How Not to Destroy a Deal

By DirectorCorps

January 7, 2020 All Industries

Kison Patel, the CEO of software company DealRoom, remembers working for a private equity firm trying to do a deal not long ago. His firm bombarded the target company with requests for information — including repetitive requests for the same information, often in Excel spreadsheets. Eventually, the seller got fed up and walked away.

Due diligence has always been a part of acquisitions, but it doesn’t have to ruin them, Patel writes. He advises companies to use collaborating sharing tools rather than Excel, and to not underestimate the time it takes to go through due diligence. Parties should come prepared. That means sellers should assemble materials that buyers will want beforehand to avoid upending operations complying with requests.
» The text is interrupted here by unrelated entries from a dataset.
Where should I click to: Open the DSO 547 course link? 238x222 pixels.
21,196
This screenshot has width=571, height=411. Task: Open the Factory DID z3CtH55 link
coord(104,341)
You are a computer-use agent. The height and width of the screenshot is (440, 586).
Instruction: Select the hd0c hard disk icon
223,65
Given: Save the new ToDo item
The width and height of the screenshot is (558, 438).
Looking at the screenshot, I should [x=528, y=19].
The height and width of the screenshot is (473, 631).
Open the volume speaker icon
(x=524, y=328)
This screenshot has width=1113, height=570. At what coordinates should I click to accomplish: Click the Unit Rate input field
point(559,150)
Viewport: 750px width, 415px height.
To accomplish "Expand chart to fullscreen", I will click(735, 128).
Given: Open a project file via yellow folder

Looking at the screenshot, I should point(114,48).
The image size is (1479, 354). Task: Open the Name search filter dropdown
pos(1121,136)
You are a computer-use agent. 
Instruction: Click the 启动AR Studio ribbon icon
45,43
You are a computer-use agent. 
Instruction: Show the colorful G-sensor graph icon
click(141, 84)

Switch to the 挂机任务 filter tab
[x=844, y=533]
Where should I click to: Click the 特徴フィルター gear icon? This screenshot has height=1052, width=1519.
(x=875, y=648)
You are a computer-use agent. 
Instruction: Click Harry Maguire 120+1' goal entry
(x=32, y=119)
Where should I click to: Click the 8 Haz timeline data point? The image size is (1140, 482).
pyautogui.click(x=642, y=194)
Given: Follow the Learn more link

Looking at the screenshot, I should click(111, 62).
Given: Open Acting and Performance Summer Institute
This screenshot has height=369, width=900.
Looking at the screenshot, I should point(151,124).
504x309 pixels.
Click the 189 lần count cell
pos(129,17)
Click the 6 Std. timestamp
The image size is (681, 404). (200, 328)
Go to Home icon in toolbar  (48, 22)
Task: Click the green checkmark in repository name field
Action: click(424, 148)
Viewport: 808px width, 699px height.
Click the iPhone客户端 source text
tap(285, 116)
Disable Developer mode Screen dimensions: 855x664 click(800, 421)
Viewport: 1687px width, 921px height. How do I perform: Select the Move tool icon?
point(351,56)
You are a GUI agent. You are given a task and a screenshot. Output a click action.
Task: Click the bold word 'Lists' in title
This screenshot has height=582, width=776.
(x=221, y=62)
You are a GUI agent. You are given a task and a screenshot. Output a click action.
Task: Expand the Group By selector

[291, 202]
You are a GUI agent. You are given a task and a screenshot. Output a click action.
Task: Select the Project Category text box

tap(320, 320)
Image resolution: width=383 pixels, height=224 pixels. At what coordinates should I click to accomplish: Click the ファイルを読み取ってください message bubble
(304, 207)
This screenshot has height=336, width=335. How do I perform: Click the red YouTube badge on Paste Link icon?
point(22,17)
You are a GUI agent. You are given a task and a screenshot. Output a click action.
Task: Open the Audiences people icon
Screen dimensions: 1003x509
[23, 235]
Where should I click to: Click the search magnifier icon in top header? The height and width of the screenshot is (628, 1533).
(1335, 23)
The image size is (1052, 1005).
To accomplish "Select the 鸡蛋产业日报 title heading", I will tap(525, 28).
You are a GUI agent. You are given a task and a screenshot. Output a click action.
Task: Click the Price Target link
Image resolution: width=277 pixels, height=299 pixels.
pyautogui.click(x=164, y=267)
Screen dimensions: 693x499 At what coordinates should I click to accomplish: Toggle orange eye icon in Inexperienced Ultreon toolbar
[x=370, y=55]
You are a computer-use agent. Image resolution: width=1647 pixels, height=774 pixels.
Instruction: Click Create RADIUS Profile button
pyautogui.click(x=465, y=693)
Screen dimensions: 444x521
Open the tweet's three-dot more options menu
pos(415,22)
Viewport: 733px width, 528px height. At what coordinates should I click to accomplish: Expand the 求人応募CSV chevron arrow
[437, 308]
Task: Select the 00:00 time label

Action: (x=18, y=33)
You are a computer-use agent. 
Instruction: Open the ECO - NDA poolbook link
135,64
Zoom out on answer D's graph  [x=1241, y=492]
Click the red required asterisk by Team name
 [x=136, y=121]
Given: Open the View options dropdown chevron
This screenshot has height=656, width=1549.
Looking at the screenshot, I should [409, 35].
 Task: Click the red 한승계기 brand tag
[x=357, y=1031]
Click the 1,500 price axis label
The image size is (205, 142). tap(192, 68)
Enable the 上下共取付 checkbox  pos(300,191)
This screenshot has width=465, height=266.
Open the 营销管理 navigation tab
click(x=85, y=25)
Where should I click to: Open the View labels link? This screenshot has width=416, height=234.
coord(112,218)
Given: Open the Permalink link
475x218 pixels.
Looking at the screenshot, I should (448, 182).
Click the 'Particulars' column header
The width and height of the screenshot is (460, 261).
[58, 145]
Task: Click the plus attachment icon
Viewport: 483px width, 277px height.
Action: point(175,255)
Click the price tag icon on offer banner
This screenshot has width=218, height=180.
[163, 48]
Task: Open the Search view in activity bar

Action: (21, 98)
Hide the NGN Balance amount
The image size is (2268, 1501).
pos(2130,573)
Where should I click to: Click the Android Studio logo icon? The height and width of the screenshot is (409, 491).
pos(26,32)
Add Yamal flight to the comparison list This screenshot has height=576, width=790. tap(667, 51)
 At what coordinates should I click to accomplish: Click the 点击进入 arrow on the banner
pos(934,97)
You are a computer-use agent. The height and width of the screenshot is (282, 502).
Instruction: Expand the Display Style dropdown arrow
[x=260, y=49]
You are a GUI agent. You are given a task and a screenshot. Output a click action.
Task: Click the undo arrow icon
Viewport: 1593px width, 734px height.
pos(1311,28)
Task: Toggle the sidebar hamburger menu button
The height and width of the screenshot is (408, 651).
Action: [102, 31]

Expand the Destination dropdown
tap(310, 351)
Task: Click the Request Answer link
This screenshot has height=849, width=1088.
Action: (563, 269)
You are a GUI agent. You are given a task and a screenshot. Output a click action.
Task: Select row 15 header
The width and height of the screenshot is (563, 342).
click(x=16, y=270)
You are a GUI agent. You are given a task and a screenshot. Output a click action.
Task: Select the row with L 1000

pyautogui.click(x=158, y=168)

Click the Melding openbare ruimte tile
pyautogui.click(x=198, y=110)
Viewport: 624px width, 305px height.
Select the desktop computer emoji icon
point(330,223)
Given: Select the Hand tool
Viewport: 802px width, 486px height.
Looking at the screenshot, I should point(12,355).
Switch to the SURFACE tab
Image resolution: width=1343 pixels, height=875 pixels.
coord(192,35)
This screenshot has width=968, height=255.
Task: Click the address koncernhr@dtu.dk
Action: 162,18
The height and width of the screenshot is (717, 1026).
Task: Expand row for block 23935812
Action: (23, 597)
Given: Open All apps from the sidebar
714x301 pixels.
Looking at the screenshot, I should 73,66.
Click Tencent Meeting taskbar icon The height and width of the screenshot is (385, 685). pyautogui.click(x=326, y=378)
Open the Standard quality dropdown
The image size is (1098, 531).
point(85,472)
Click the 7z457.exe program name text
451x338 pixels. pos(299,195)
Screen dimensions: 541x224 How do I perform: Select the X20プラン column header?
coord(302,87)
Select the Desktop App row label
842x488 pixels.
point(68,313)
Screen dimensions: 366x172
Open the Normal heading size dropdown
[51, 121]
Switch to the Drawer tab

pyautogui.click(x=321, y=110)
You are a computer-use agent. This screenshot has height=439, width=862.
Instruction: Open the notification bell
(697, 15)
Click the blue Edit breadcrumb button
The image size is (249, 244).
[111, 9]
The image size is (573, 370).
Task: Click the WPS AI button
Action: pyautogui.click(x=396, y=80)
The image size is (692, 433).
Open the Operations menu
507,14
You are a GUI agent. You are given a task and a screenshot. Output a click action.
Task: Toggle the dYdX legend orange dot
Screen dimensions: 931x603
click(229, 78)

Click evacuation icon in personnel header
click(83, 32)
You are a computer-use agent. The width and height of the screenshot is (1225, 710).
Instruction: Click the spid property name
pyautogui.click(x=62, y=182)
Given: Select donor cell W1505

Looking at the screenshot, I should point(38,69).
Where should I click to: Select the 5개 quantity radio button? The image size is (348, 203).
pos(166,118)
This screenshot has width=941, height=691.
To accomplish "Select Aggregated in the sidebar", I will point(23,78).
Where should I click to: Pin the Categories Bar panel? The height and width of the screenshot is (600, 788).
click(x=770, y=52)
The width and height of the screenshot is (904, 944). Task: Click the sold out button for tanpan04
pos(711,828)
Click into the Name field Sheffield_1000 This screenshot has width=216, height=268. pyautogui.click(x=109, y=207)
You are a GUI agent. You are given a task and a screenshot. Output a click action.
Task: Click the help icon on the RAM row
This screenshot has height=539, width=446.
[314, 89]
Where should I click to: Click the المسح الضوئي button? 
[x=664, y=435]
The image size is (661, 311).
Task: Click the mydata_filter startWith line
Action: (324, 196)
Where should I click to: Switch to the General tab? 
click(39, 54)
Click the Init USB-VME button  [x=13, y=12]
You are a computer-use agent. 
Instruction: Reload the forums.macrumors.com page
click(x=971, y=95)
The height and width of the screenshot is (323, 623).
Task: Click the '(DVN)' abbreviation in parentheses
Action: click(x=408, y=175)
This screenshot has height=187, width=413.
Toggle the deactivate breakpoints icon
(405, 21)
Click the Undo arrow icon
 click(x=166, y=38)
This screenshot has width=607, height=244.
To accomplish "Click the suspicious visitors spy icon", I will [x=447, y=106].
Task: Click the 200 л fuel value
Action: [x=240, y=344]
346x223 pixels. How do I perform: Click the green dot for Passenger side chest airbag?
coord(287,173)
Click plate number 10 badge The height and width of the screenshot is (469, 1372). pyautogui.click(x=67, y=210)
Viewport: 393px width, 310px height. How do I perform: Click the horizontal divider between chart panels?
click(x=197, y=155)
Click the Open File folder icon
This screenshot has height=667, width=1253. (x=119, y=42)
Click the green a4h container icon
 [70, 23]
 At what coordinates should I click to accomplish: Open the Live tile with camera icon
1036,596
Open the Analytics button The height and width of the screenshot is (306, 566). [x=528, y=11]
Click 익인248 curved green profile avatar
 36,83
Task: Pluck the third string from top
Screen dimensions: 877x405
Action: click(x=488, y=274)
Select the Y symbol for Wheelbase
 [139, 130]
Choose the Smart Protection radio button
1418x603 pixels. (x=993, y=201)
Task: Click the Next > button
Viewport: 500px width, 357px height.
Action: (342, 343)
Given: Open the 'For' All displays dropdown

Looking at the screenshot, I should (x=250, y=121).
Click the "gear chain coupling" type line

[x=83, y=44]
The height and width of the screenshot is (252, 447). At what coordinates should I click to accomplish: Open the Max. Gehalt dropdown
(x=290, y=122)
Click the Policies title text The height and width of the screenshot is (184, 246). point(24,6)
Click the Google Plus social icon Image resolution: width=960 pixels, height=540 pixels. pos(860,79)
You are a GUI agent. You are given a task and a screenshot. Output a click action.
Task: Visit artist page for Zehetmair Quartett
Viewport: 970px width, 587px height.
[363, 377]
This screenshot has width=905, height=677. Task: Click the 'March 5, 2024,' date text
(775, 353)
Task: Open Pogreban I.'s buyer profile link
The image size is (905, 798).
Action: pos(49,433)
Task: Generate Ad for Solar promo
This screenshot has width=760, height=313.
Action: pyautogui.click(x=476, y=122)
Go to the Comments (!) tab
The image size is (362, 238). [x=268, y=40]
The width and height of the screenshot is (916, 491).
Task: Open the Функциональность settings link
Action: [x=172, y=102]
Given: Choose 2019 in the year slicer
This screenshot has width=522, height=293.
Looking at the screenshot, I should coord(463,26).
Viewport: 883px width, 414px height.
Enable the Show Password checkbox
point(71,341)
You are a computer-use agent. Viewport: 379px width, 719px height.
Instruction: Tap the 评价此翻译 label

Still, there’s no doubt that it’s taking longer to close an acquisition. The average time to close a deal has risen 30% since 2010, according to an analysis of 23,000 transactions of S&P 1200 companies by research firm Gartner. The larger the deal, not surprisingly, the longer it took to close. Deals worth more than $25 billion took on average 106 to 279 days to close.

What’s the hold-up? According to Gartner, deal-making in recent years is becoming increasingly complex. Cross-border and digitally driven deals raise a host of new issues. Investors and regulators also are increasing their scrutiny of acquisitions, the firm says. Gartner’s advises companies to beef up their in-house legal department if they plan to incorporate acquisitions as part of their strategy.

“Organizations increasingly rely on M&A to drive value, which means a greater volume of deals for legal departments to manage,” said Abbott Martin, vice president and research leader for Gartner’s legal practice, in the release. “The complexity of deals has also risen with their volume. Legal departments need new strategies for managing the associated costs while delivering due diligence and deal support in a timely manner.”

Buyers are increasingly demanding cybersecurity and data protections from sellers, for example. A recent American Bar Association study found 70% of 151 deals analyzed in 2018 and the first quarter of 2019 include representation of the seller’s cybersecurity capabilities, and 68% vouch for the seller’s protection of personal data. The study, “Private Target M&A Deal Points,” involved public companies buying private ones.

Gartner recommends creating agile legal teams that can respond to the increased complexity and due diligence needs, with the skills to tackle data management, privacy and cybersecurity issues. Finding and sticking to a compelling deal narrative will help, the firm writes.